Invariably these proponents of phonetic writing for Chinese are non-native speakers[1] from the west who seem to have an intense hatred for any aspect of the Chinese language that they consider "Classic Chinese" derived[3]. This of course extends to any sentence that goes beyond "where's the bathroom" and "hello my name is bob" except not even the second example because Chinese names are what these people would consider "classical derived". So you propose a system that would not be able to transcribe __names__. Go to Korean wikipedia and click on a disambiguation page[0]. Or go ask them to show you their ID card[2]. These are a people whose entire national identity is based around not using Chinese writing. A lifetime of both native chinese speakers and non-chinese alike not being able to pronounce my NAME right when rendered in Pinyin is apparently not evidence enough that it's an inadequate system.
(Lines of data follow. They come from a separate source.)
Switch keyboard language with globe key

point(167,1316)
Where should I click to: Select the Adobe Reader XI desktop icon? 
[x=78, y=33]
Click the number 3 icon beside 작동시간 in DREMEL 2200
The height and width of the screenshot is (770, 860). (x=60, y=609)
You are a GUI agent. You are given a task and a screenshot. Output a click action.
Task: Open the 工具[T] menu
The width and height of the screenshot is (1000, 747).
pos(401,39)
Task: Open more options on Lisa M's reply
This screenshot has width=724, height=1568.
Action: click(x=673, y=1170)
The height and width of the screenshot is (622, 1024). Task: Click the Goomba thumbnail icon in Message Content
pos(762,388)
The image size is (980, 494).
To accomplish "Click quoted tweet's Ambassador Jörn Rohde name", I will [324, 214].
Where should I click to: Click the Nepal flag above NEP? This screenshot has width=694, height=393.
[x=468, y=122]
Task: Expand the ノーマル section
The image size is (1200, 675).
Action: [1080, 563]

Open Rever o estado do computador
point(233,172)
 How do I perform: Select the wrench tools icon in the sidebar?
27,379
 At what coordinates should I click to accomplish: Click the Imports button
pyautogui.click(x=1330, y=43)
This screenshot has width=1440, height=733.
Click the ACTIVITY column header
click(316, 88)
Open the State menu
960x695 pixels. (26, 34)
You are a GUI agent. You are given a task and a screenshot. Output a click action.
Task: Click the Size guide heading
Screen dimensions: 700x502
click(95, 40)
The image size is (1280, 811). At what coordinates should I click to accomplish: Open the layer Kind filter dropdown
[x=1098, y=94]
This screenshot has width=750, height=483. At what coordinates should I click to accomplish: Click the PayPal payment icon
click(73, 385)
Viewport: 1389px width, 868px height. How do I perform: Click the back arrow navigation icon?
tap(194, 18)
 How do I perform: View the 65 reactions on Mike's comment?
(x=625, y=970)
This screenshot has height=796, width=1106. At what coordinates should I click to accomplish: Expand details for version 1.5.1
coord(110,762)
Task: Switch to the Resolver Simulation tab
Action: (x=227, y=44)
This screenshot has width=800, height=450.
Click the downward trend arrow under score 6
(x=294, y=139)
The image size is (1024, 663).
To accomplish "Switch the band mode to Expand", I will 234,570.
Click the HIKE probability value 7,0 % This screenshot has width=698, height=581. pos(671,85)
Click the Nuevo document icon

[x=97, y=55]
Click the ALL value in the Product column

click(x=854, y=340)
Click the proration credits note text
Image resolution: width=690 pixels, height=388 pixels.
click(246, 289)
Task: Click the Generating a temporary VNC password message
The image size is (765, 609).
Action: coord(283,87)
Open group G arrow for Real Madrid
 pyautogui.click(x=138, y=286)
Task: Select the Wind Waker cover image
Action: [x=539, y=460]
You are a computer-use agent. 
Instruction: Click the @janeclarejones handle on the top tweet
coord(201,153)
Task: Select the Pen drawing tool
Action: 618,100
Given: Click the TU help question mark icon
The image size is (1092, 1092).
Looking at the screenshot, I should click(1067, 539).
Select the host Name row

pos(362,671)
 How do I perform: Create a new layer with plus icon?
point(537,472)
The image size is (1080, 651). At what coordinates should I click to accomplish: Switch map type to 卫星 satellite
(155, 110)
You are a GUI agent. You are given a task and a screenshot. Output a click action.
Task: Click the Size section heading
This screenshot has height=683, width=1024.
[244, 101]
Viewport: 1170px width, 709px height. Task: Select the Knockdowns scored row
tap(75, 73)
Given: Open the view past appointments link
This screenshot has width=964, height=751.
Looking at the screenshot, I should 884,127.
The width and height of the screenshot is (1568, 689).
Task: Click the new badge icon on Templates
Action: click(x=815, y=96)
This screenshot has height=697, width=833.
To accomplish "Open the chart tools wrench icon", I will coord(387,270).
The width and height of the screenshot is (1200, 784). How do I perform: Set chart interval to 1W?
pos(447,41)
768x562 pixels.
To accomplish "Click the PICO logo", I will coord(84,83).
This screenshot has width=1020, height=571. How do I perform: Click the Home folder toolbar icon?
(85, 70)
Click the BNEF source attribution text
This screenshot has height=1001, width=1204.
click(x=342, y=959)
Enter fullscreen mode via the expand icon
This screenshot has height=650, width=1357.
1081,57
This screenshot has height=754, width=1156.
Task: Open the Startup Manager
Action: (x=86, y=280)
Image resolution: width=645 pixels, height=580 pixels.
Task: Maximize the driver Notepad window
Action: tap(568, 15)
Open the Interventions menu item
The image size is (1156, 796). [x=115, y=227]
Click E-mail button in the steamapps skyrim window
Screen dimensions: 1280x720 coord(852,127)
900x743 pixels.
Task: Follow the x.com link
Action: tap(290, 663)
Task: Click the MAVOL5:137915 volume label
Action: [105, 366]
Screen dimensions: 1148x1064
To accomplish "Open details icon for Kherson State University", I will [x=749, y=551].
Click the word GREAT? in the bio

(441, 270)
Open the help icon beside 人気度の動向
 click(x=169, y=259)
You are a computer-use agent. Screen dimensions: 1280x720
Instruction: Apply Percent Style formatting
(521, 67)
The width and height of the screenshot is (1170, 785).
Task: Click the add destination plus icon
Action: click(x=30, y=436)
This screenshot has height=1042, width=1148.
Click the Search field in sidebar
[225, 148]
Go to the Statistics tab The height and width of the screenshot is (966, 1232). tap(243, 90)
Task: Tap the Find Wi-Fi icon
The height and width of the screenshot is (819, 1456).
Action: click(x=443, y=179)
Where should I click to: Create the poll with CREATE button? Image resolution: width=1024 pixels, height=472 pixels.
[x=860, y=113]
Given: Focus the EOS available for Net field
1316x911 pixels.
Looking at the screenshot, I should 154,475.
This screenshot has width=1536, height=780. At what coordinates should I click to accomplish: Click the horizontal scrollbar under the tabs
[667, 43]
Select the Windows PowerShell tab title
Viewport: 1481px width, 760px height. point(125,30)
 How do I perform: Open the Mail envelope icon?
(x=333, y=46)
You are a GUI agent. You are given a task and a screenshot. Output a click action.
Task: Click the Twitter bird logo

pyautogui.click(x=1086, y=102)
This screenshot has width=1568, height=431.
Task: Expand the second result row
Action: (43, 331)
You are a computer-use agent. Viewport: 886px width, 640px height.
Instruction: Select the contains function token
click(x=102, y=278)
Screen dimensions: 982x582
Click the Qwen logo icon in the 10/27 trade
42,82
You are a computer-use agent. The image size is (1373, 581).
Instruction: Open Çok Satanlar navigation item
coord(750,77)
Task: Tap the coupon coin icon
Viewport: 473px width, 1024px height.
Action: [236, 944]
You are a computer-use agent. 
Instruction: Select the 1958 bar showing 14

> This is a Chinese dictionary: https://imgur.com/a/rdxVh9i

You also leave out that double digit percentages of the Dungan language comes from Arabic and Persian, Russian, Turkic etc. Not even their names are Chinese. What little Chinese is left is a fraction of the amount of Chinese morphemes a normal Chinese speaker knows. Even in your example the entry for "da" has 10 semantically, phonetically, and etymologically different entries. The PRC also tried to enforce phonetic writing on the Yi and Zhuang languages, which had their own scripts that work on the same principles as Chinese. The result was low literacy rates and a population that predominantly still used the old writing system.

I could very well turn your argument against you. Why doesn't English spell pique, peak, peek the same? Pours, pores, poors? Why did a phonetic writing system slowly evolve into what is essentially a logographic script. Why were you able to read the above example relatively easily, but sdrow eht esrever I fi ylkciuq sa ylraen ton? It's almost as if mature readers of all scripts focus primarily on morpheme clusters when reading, and whatever gains you have from supposedly phonetically regular spelling are offset by that, assuming no pronunciation differences of course. By the time you force everyone to either memorize the "proper" pronunciations or simply force them to only use your privileged dialect your orthography will already be out of date. You can reform again, but by then your lexicon will be so etymologically and semantically starved[6] that you'll probably have to construct all your technical terms from some dead language with a stable orthography anyways.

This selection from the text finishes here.